自主退学問題についての声明

自主退学問題についての声明

 

2005年8月11日
カンナビスト運営委員会

 今年5月、大麻問題に関連して高校生2名(AさんとBさん)が自主退学を勧告されたという事件がありました。
  カンナビストとして直接、本人たちと話をしたことはありませんでしたが、友人を通じて事情を聞いた上で、学校側に対し未来ある若者の将来に配慮して対応されるよう要望書を送付しています。
http://www.cannabist.org/database/ourstatement/20050557jishutaigaku.html
  ところが、7月下旬になって突然、その友人からBさんが自らの命を絶ったという連絡がありました。

 このような結果に至ってしまった理由についてはっきりとしたことは解りませんが、もし仮に学校に通い続けることができていたら、状況は違っていたかもしれないと思うと、たいへんに残念でなりません。
  ご家族や友人の方々のご心痛を察するとともに、Bさんのご冥福を心よりお祈りいたします。

 この問題の背景には大麻取締法により大麻が犯罪として過度に厳しく規制されているという事実とともに、一般に広まっている大麻は危険な薬物であるという誤解と偏見があるように思います。

 ところで大麻問題が話題になる際、成人が自らの責任で大麻を使用することの是非やその規制の範囲といった問題とは別の問題として、未成年への悪影響を危惧する意見を耳にすることがあります。
  しかし、残念ながら、そういった意見は、「薬物乱用」という先入観にとらわれた表面的イメージだけで語られている場合が多く、「大麻=違法薬物=悪」であり「非行の原因になる」ので厳しく規制しなければならないというような、偏見や誤解に基づいた短絡的な判断をしている人が少なくありません。
  もし本当に将来ある若者のためを思うならば、規制に反した人間に対して制裁・処分を加えることによって生じる犠牲の大きさについてもきちんと目を向けるべきです。

 人間的に責任のある判断を下すためには、その犠牲の大きさを正当に評価することが必要であり、そのためには大麻について正しい認識を持つことが不可欠です。大麻には「有害性」があるのか、大麻取締法は妥当性があるのかといったことを偏見や誤解のない立場から見直していかねばなりません。
  大麻を危険な薬物として厳しく取り締まったり、事実を歪めて危険性ばかりを誇張する「ダメ。ゼッタイ。」のような教育によって、実際に何が守られ、何が失われたのでしょうか。そのような代償は果たして、その効果に見合うものなのか、より多くの不幸を生んでしまっているということはないのか。
  こうした当たり前の疑問に対して、誰からも責任のある説明を得られず、きちんと納得できる理由が示されないまま、今のような厳しい取り締まり政策を続けていくことに意味があるとは思えません。その代償はあまりにも大きすぎます。

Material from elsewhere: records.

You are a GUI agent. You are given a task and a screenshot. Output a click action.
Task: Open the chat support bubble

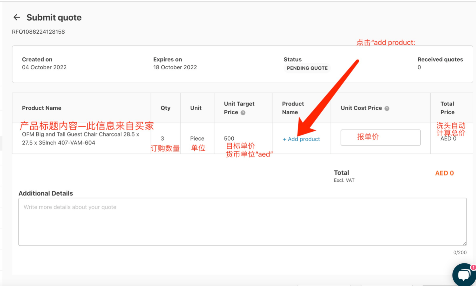coord(464,275)
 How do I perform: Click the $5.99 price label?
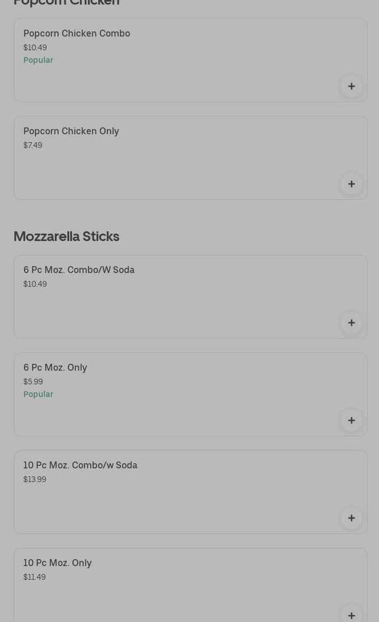point(33,382)
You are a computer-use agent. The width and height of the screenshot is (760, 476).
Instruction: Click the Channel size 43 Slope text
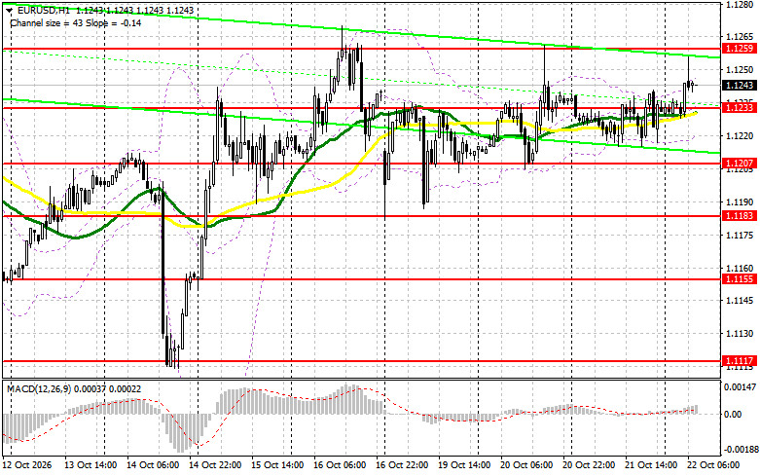(76, 22)
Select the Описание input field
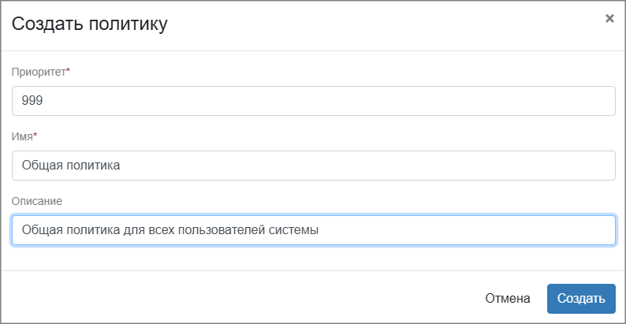The width and height of the screenshot is (626, 324). [314, 230]
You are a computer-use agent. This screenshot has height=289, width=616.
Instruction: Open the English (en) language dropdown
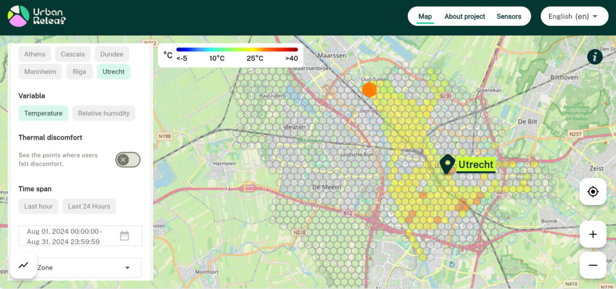click(573, 16)
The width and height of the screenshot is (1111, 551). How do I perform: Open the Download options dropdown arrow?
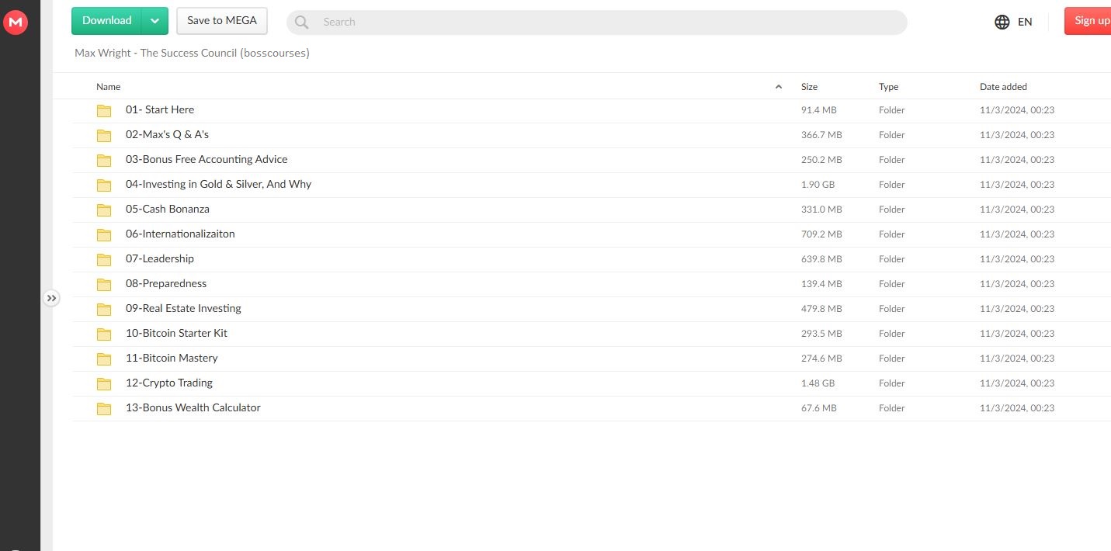click(154, 21)
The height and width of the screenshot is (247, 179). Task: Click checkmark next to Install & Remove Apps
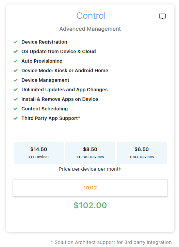coord(16,99)
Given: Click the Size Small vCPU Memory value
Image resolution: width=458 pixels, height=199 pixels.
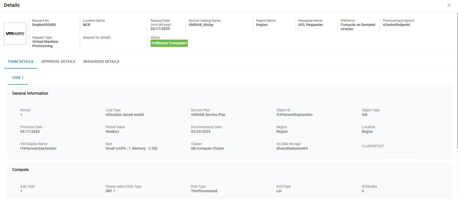Looking at the screenshot, I should [x=131, y=148].
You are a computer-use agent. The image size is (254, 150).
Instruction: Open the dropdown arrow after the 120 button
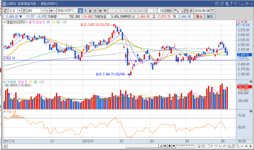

 わたしたちはこれまで、大麻に対する法的な刑罰を含めた社会的制裁の不当性を指摘し、その見直しを求めてきました。今回の事件を通じて、特に若い人たちにとって、心に大きな傷となり残ってしまうという問題の大きさが改めて浮き彫りになりました。

 二度と今回のような取り返しのつかない結果を生じさせないため、また同じように悩み苦しむ人を一人でも減らすことができるように、大麻に対する誤解と偏見を正し、現在の過度に厳しい大麻の取り締まりの見直しを求め、刑罰の軽減化を一日も早く実現するために努力していくという決意を新たにしました。